=== Your goal ===
Find every line in the items below that contains the word "width", and copy each of those lines in full.

** begin Records for this task **

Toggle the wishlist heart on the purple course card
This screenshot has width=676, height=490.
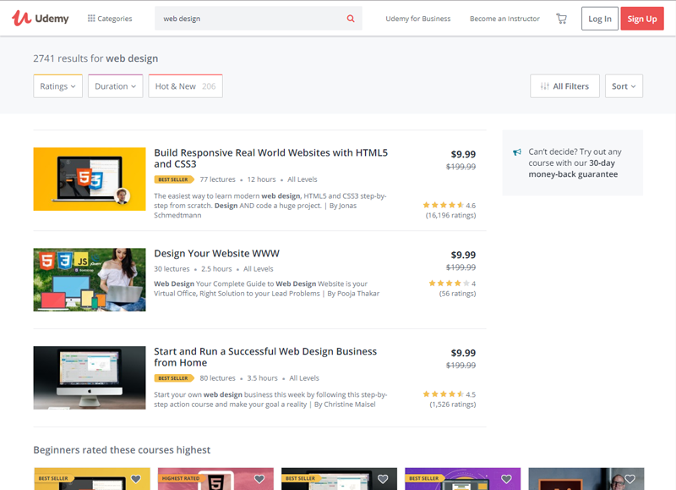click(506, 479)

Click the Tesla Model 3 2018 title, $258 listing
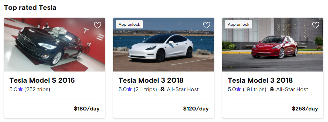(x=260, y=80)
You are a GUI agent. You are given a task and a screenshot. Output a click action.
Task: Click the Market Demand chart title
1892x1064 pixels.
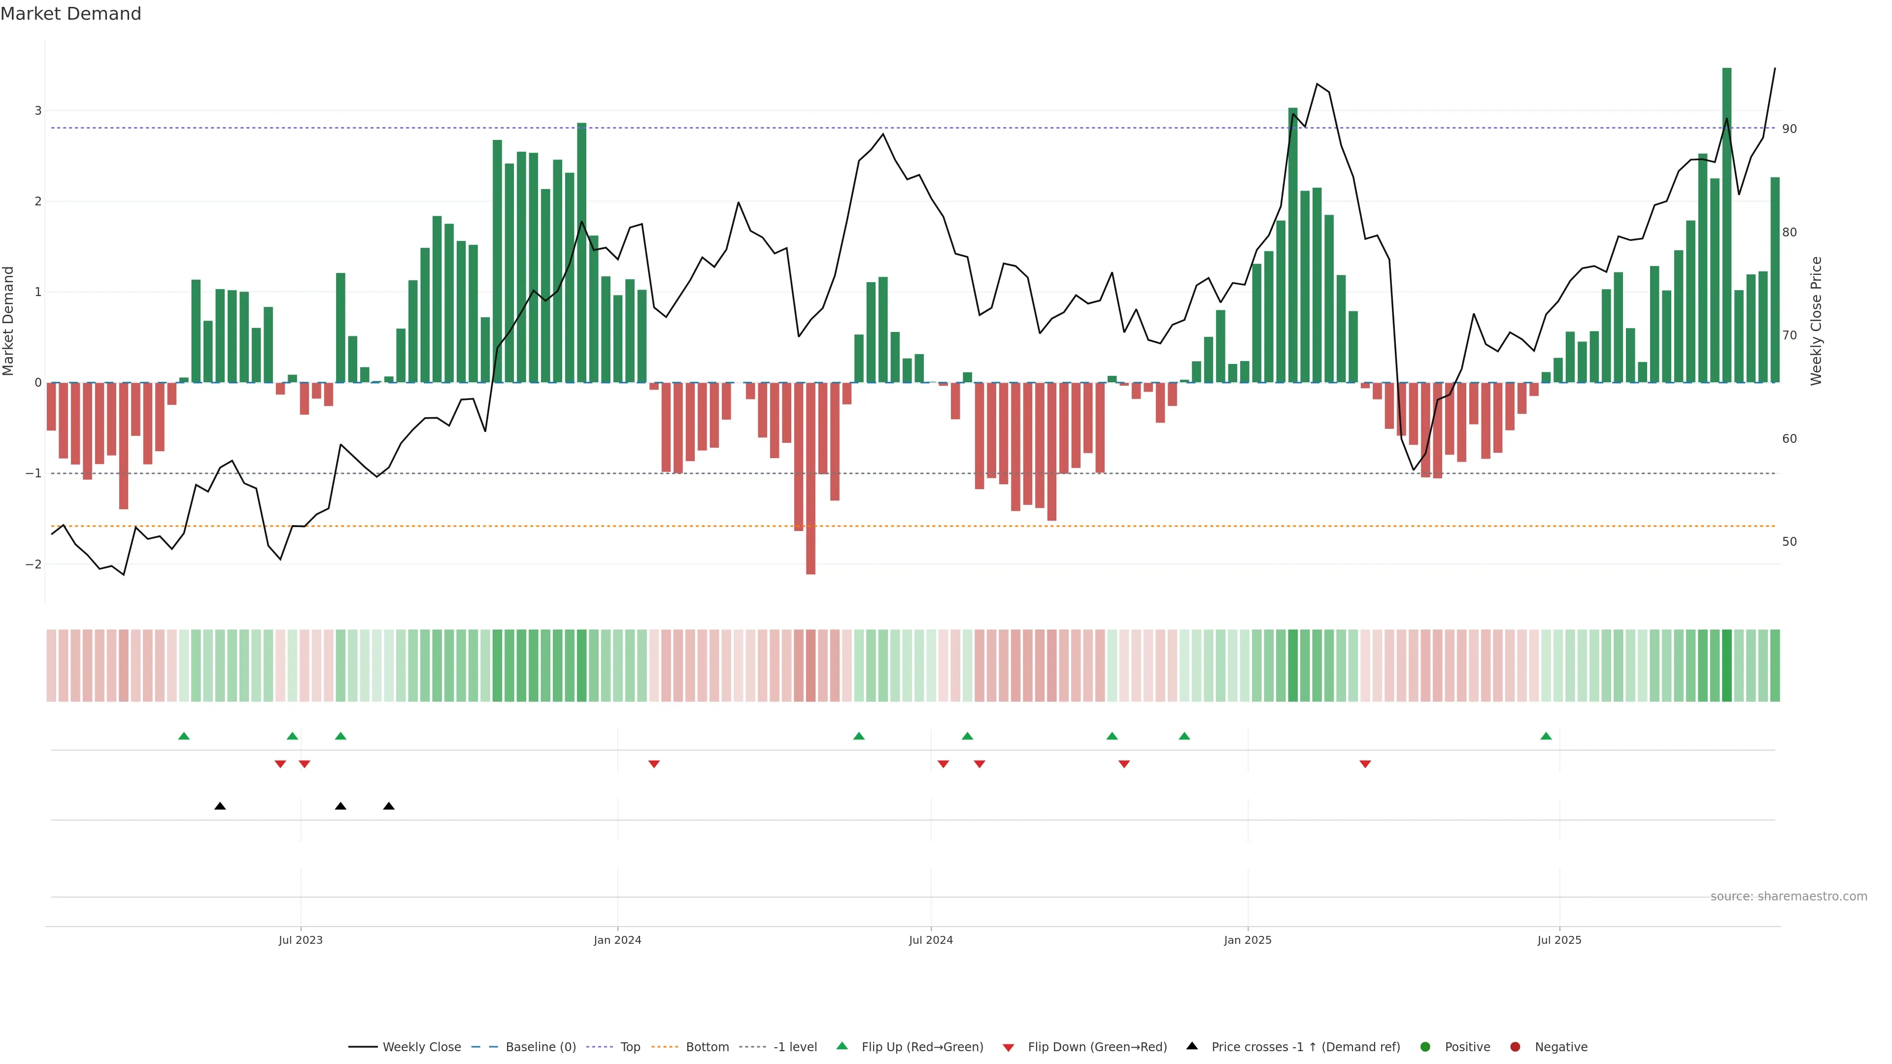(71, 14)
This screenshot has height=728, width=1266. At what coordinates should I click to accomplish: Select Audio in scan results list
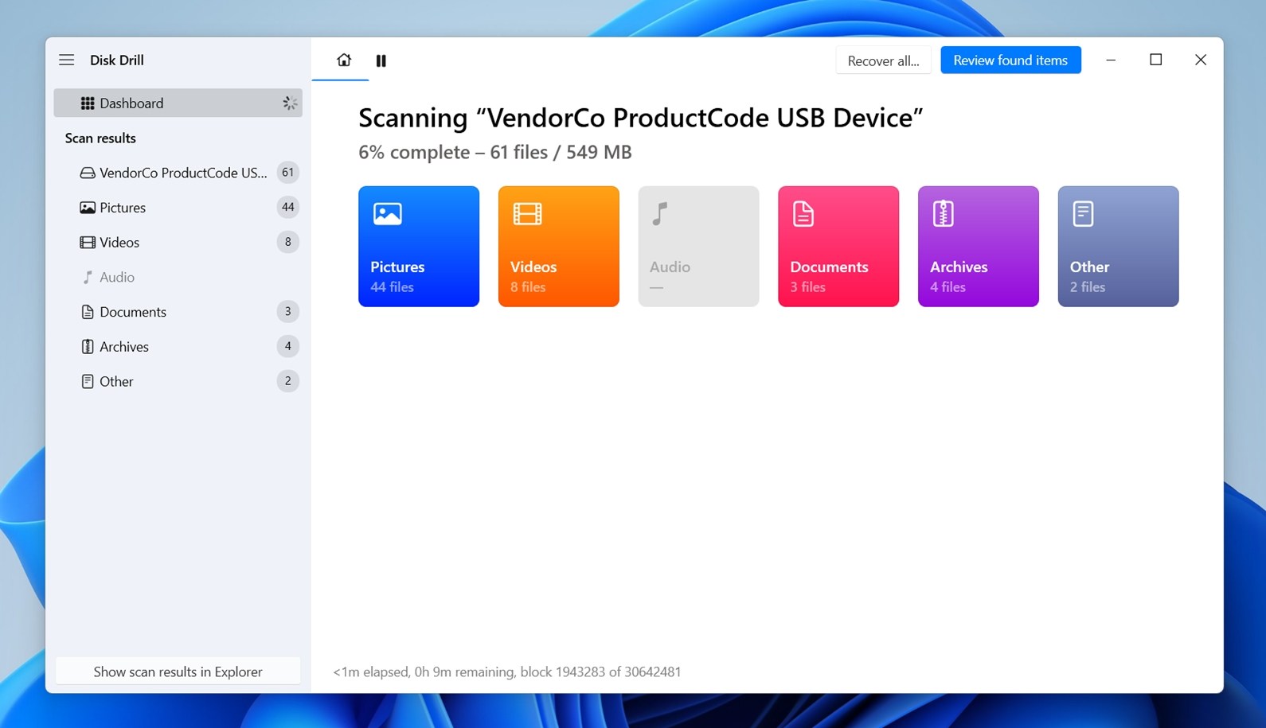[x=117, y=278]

** end Records for this task **

=== Solution to the problem ===
This screenshot has width=676, height=490.
This screenshot has height=728, width=1266. At what coordinates should I click to accomplish: Select Audio in scan results list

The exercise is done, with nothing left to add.